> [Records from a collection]
BEGIN
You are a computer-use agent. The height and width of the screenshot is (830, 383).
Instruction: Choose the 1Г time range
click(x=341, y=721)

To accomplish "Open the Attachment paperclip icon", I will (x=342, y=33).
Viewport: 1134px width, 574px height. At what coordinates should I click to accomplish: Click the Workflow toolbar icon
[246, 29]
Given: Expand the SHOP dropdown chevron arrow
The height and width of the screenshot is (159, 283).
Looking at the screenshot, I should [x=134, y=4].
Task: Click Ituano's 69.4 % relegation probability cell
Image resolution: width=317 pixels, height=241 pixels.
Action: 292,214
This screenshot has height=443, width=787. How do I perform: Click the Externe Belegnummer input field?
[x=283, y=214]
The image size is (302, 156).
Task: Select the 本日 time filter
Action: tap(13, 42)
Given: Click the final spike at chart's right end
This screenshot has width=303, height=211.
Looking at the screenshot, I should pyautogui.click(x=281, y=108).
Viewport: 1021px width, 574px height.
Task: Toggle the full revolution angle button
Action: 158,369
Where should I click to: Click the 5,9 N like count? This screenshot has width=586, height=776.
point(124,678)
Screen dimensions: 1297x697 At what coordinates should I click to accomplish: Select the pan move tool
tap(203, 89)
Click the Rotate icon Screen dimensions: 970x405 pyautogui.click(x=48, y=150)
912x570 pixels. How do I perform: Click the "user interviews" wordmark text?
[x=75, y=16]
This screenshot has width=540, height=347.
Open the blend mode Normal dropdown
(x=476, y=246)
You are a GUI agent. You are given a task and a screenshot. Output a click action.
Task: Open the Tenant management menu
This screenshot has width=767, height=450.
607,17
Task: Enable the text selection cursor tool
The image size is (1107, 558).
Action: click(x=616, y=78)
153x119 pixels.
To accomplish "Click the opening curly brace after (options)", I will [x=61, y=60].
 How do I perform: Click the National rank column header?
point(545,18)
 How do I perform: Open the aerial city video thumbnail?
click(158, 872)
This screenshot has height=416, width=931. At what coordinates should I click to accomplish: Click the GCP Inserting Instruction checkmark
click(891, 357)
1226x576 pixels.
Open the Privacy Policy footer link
END
> [BRIEF] Restate the line containing "This screenshot has width=767, height=450." and every remaining line of the records word for word. Add nothing.

> [FINAL ANSWER]
This screenshot has width=767, height=450.
607,17
Task: Enable the text selection cursor tool
The image size is (1107, 558).
Action: click(x=616, y=78)
153x119 pixels.
To accomplish "Click the opening curly brace after (options)", I will [x=61, y=60].
 How do I perform: Click the National rank column header?
point(545,18)
 How do I perform: Open the aerial city video thumbnail?
click(158, 872)
This screenshot has height=416, width=931. At what coordinates should I click to accomplish: Click the GCP Inserting Instruction checkmark
click(891, 357)
1226x576 pixels.
Open the Privacy Policy footer link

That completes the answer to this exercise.